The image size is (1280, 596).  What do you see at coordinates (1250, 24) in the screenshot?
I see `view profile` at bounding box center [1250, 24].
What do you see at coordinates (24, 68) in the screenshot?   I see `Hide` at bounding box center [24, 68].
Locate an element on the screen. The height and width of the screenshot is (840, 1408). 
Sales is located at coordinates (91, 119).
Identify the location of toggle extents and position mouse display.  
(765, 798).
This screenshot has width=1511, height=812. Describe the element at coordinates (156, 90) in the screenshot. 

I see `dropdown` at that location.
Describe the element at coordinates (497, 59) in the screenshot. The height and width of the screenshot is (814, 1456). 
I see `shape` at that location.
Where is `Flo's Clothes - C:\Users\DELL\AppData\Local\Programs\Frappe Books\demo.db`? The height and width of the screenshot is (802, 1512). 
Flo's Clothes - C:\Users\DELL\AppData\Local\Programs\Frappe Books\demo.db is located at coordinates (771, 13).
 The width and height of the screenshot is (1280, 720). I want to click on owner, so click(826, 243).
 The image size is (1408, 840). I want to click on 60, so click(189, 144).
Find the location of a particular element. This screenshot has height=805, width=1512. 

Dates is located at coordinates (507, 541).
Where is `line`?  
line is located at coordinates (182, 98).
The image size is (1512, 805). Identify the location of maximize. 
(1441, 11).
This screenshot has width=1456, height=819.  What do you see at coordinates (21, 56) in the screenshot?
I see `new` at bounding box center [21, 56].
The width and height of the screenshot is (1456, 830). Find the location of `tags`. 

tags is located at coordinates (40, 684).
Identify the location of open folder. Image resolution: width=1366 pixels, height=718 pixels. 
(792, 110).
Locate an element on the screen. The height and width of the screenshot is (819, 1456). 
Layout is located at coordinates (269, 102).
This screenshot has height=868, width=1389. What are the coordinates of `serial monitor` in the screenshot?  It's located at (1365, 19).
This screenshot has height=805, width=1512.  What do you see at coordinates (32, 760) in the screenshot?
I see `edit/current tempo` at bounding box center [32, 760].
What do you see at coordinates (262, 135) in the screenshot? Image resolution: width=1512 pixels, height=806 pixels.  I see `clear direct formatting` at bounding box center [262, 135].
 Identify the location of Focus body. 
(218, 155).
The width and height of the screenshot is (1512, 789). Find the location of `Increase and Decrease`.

# # # #

**YOUR GOAL**
Copy every one of the rows above word for word, with no changes.

**RESPONSE TO THE TASK**
The image size is (1280, 596).  What do you see at coordinates (1250, 24) in the screenshot?
I see `view profile` at bounding box center [1250, 24].
What do you see at coordinates (24, 68) in the screenshot?   I see `Hide` at bounding box center [24, 68].
Locate an element on the screen. The height and width of the screenshot is (840, 1408). 
Sales is located at coordinates (91, 119).
Identify the location of toggle extents and position mouse display.  
(765, 798).
This screenshot has width=1511, height=812. Describe the element at coordinates (156, 90) in the screenshot. 

I see `dropdown` at that location.
Describe the element at coordinates (497, 59) in the screenshot. The height and width of the screenshot is (814, 1456). 
I see `shape` at that location.
Where is `Flo's Clothes - C:\Users\DELL\AppData\Local\Programs\Frappe Books\demo.db`? The height and width of the screenshot is (802, 1512). 
Flo's Clothes - C:\Users\DELL\AppData\Local\Programs\Frappe Books\demo.db is located at coordinates (771, 13).
 The width and height of the screenshot is (1280, 720). I want to click on owner, so click(826, 243).
 The image size is (1408, 840). I want to click on 60, so click(189, 144).
Find the location of a particular element. This screenshot has height=805, width=1512. 

Dates is located at coordinates (507, 541).
Where is `line`?  
line is located at coordinates (182, 98).
The image size is (1512, 805). Identify the location of maximize. 
(1441, 11).
This screenshot has width=1456, height=819.  What do you see at coordinates (21, 56) in the screenshot?
I see `new` at bounding box center [21, 56].
The width and height of the screenshot is (1456, 830). Find the location of `tags`. 

tags is located at coordinates (40, 684).
Identify the location of open folder. Image resolution: width=1366 pixels, height=718 pixels. 
(792, 110).
Locate an element on the screen. The height and width of the screenshot is (819, 1456). 
Layout is located at coordinates (269, 102).
This screenshot has height=868, width=1389. What are the coordinates of `serial monitor` in the screenshot?  It's located at (1365, 19).
This screenshot has height=805, width=1512.  What do you see at coordinates (32, 760) in the screenshot?
I see `edit/current tempo` at bounding box center [32, 760].
What do you see at coordinates (262, 135) in the screenshot? Image resolution: width=1512 pixels, height=806 pixels.  I see `clear direct formatting` at bounding box center [262, 135].
 Identify the location of Focus body. 
(218, 155).
The width and height of the screenshot is (1512, 789). Find the location of `Increase and Decrease`.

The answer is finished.